--- start of RECORDS TO USE ---

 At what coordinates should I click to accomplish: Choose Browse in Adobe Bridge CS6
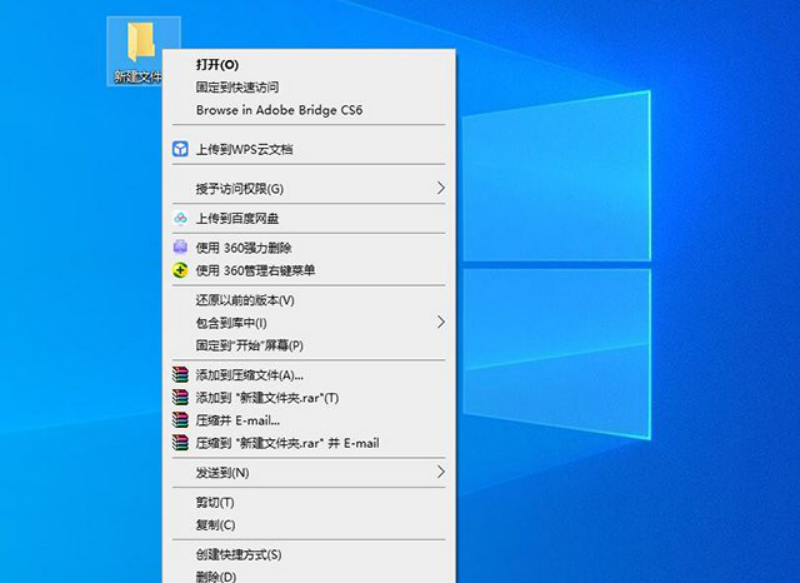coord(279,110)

--- end of RECORDS TO USE ---
--- start of RECORDS TO USE ---

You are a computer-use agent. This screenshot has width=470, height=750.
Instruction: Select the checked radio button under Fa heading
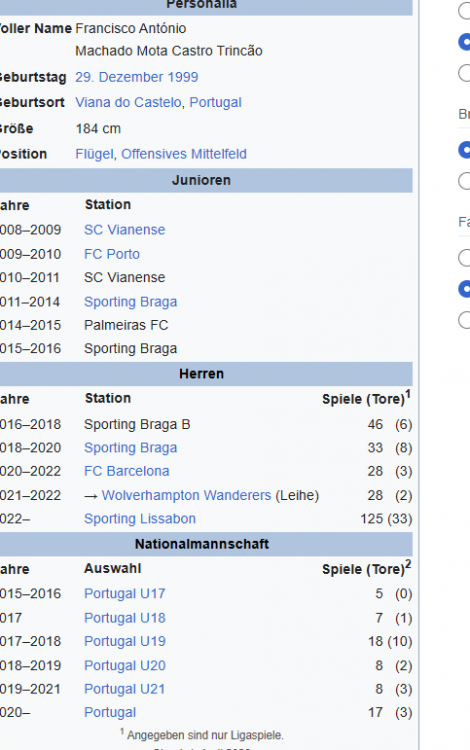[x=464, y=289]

--- end of RECORDS TO USE ---
--- start of RECORDS TO USE ---

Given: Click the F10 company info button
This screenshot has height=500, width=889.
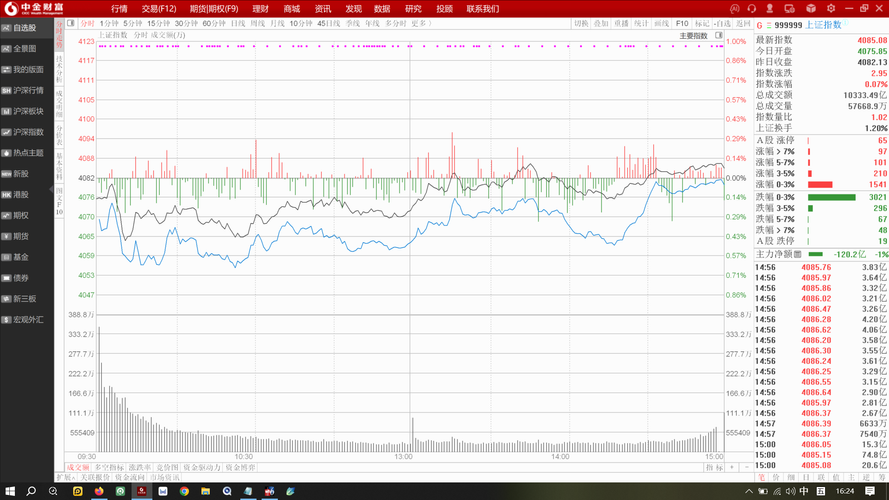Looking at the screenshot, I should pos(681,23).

--- end of RECORDS TO USE ---

◆ EXERCISE INSTRUCTIONS
List, as a numbered list, the lines of the material from the line containing "Given: Click the F10 company info button" through the line containing "Looking at the", both included, leaving out blank lines and the pictures.

◆ CORRECT ANSWER
1. Given: Click the F10 company info button
2. This screenshot has height=500, width=889.
3. Looking at the screenshot, I should pos(681,23).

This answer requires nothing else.